2016 Sydney Film Festival - Goldstone

The opening night film for the 2016 Sydney Film Festival is Goldstone from Australian director, Ivan Sen and lead actor Aaron Pedersen. I caught the follow up session on the weekend. I saw Sen's previous movie Mystery Road at the 2013 Sydney Film Festival which introduced us to Indigenous detective Jay Swan (Aaron Pedersen) and loved it. I am very happy to see more of this world.  

This is a beautiful slow burn crime movie that rarely gets made anymore. Drenched in its Australian outback location and embued by wellrounded characters, this film highlights the underbelly of the resource pillaging that has driven Australia's economy in the last few years. It is a like reading a great crime novel. Just go and watch it. Actually watch it in a double bill with Mystery Road and marvel in the fantastic partnership of film maker Ivan Sen and Aaron Pedersen. More films please sirs.

Sydney Film Festival - Opens With Mystery Road

The Sydney Film Festival opened tonight with the premiere of the Australian film, Mystery Road.  But before we could get to the first flicker of the opening titles we had to sit through the usual 4 to 5 speeches.  I understand that the cost of a film festival warrants the promise of a speech on opening night to the major sponsors, but sometimes this can backfire.  A audience held hostage is not the most receptive. Ask the major corporate sponsor of this event. However, the speeches and comments that were received well by the typically rambunctious Sydney crowd was the fantastic Welcome to Country and the introductory remarks to the film.  

Ivan Sen is the writer, director, editor and composer of Mystery Road, his seventh movie.  It centres on Detective Jay Swan (Aaron Pedersen) who returns to his outback hometown to investigate the murder of a teenage girl found in a drain under the highway.  So far so typical of a murder mystery movie plot.  But this movie is also about race.  Australian audiences will recognise the name of the star of the movie, Aaron Pedersen, a well-known and talented Aussie actor who is Aboriginal.  The teenage girl found dead is an Aboriginal girl and the lack of response from mainly white police force run by the local Sargent (Tony Barry) and Johnno (Hugo Weaving) the narcotics detective underpins the whole movie.  
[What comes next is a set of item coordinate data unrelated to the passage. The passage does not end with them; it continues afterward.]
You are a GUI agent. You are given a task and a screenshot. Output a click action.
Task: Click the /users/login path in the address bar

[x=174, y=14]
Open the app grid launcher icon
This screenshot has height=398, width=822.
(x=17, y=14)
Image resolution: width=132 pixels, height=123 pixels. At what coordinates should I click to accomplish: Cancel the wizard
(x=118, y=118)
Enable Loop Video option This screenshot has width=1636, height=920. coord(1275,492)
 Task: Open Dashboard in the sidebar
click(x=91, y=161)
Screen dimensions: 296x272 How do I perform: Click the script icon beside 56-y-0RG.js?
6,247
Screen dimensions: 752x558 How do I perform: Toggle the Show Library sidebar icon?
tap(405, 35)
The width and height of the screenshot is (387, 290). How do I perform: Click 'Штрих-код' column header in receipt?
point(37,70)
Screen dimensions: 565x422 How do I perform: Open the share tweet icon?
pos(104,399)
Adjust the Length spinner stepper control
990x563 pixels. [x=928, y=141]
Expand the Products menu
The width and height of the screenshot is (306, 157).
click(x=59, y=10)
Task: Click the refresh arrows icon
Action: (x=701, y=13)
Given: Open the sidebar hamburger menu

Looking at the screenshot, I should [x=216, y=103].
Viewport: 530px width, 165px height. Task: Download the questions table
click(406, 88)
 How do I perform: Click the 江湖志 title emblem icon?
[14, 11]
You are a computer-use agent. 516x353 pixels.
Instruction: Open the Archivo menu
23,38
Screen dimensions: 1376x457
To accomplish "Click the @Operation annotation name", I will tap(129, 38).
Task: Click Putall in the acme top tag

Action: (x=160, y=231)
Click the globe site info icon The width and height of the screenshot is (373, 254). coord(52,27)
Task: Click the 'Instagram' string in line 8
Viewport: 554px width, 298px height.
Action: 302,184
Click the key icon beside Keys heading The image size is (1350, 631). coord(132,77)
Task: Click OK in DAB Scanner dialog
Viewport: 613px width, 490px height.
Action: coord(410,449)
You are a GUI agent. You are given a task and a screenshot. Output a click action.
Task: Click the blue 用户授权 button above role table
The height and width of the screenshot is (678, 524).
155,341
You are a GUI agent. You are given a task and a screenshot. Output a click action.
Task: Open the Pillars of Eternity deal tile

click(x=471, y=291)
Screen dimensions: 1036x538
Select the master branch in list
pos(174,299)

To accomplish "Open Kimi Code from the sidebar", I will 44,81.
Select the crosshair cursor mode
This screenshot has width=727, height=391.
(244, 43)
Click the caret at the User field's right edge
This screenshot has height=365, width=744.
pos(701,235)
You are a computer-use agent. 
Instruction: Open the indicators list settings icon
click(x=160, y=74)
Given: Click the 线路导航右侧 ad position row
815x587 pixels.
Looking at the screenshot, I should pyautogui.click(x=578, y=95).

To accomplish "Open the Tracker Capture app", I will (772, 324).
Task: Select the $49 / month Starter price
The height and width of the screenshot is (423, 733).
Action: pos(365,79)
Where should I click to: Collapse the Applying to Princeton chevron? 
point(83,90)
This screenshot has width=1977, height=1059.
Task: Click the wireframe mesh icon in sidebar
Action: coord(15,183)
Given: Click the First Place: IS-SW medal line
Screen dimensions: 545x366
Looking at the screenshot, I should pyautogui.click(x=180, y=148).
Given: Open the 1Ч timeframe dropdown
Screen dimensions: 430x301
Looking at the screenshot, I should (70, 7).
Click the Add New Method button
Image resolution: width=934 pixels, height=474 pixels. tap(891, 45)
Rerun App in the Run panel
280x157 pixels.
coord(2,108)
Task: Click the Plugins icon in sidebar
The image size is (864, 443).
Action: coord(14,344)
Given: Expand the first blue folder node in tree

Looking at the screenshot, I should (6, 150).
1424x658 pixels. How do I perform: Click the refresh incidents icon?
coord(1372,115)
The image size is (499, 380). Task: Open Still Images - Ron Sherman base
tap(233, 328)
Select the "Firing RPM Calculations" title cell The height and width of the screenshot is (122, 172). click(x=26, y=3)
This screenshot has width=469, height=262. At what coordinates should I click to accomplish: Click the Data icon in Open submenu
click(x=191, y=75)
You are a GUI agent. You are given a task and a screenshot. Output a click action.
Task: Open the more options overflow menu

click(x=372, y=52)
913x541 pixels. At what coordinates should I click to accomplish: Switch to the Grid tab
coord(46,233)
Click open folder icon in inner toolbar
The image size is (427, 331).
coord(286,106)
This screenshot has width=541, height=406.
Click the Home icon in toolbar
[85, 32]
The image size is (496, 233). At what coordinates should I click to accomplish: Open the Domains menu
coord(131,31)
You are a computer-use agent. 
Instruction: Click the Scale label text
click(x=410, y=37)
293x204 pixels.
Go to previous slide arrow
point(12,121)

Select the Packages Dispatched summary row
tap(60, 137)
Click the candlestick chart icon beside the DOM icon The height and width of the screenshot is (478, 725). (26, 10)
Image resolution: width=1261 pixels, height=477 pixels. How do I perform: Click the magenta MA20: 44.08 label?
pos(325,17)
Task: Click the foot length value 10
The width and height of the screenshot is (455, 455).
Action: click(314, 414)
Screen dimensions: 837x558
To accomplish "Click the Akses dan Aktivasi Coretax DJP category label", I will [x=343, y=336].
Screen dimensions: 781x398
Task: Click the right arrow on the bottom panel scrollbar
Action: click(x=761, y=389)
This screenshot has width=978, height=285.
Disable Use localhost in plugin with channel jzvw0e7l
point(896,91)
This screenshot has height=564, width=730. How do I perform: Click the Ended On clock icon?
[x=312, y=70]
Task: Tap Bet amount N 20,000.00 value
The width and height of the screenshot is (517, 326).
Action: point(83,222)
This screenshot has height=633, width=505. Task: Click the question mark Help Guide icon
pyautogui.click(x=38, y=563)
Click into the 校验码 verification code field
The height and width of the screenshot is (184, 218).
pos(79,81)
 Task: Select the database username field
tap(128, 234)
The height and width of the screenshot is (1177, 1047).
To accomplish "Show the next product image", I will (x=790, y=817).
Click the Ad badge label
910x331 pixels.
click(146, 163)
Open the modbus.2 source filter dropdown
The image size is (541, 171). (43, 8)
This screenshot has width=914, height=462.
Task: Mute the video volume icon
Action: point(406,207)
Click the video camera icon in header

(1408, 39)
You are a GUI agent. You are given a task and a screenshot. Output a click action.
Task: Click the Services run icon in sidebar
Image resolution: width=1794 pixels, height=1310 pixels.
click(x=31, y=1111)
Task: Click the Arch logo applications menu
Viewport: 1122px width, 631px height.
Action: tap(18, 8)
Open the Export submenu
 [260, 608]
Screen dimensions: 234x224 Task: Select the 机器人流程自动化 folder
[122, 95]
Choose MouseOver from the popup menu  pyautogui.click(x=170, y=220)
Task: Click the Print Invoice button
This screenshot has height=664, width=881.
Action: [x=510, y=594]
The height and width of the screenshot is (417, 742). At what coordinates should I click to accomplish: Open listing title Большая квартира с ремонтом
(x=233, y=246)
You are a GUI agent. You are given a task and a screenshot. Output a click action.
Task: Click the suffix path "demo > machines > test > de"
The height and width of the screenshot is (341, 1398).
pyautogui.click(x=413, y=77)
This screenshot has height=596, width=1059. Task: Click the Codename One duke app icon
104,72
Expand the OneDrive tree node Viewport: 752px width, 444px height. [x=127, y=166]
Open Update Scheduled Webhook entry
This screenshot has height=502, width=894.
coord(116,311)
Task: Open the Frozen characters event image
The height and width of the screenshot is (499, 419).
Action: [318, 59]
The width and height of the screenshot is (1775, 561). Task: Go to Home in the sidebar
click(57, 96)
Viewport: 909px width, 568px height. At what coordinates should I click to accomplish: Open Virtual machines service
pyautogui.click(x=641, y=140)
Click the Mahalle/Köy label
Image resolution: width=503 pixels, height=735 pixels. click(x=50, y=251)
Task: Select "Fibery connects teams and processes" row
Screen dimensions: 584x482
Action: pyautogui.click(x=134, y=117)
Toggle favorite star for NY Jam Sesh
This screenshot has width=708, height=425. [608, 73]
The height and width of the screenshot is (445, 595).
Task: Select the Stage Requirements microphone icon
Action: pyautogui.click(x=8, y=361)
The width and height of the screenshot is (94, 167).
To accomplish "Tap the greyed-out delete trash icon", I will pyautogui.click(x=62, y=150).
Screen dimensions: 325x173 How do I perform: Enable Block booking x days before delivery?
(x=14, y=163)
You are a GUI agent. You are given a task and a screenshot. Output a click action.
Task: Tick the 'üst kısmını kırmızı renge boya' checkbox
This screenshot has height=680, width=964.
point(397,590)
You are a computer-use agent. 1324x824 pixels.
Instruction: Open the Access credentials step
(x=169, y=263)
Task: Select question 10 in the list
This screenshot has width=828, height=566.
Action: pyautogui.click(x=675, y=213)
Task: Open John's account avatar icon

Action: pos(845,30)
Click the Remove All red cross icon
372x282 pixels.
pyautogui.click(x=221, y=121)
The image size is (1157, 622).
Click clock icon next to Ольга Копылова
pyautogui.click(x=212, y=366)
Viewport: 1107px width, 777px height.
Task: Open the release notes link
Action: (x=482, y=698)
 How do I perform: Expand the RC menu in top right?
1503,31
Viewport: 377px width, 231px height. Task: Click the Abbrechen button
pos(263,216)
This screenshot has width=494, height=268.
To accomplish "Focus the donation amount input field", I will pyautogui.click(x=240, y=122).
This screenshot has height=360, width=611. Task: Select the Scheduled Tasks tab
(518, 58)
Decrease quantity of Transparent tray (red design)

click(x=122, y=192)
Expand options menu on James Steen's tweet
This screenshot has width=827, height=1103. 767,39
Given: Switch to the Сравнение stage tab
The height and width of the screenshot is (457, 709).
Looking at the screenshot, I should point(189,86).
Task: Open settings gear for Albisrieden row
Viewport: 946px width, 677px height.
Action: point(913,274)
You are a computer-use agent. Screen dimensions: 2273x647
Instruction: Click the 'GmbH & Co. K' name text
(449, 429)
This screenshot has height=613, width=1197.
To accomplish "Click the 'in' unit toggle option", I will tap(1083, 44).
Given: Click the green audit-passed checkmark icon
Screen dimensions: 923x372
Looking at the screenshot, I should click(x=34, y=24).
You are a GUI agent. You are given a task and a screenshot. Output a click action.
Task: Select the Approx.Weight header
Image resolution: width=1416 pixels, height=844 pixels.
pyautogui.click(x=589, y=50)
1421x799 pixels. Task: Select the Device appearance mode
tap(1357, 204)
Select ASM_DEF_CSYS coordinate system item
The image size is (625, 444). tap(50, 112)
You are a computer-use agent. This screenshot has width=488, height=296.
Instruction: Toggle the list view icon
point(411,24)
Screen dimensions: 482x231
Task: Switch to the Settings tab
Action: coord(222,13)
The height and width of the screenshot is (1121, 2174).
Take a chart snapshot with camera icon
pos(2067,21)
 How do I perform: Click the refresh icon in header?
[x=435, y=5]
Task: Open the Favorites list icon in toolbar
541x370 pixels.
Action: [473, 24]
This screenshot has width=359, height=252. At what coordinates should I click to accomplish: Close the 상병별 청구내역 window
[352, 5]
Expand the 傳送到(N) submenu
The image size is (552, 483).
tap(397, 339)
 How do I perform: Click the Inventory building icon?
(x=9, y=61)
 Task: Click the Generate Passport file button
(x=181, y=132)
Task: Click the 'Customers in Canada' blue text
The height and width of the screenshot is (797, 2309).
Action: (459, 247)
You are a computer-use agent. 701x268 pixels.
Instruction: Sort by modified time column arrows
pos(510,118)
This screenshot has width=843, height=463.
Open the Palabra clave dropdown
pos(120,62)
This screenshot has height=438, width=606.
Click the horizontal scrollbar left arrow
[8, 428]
Sen uses the conventions of a modern western and slow burn thriller to delve into the world of an outback town in Central Queensland,  He uses silence, ambiguity and stillness to great effect as he tracks the interweaving roads of the white part of town, the black part of town and the surrounding bushland.  He is supported by a fantastic cast populated by talented Australian actors including Jack Thompson, Ryan Kwanten, Tasma Walton, Damien Walshe-Howling, David Field, and Robert Mammone.  Some who are just there for one or two scenes but bring so much to the fabric of the movie.

It is great to see an Australian independent movie open the Sydney Film Festival.  The film showcases the wonderful talent this country has to offer both in front of and behind the camera.  What also came through in the introductory comments of the filmmakers is that the film was made with a very small budget and with the money of both the producer and director.  The film does not look like it was made with very little money but the obvious reduced rates and free services that went into the making of the film was noted,  However, the film did received funding from both state and federal governments, but this does not seem enough to keep the industry afloat.  This is a reflection of the hard times that the Australian film industry finds itself in.  I am not sure how they are going to solve it with such a small market.  I am sure the industry is looking at how European and Asian countries are funding their film industries through co-productions and government assistance for inspiration.  

What did strike home was the words in the Welcome to Country about the importance of storytelling and sharing cultures.  About recognising diversity.  Art is the way to educate, and movies such as Mystery Road start conversations in a country that segregates any discussion it has about race and the gap between white Australians and black Australians.  And that is without even opening up the conversation to include the 200 cultures represented in a city like Sydney.  

This movie is a great choice to start the festival, I look forward to the next 12 days where we can choose from 160 films and documentaries from a range of countries, and hopefully we can celebrate our diversity through art and storytelling.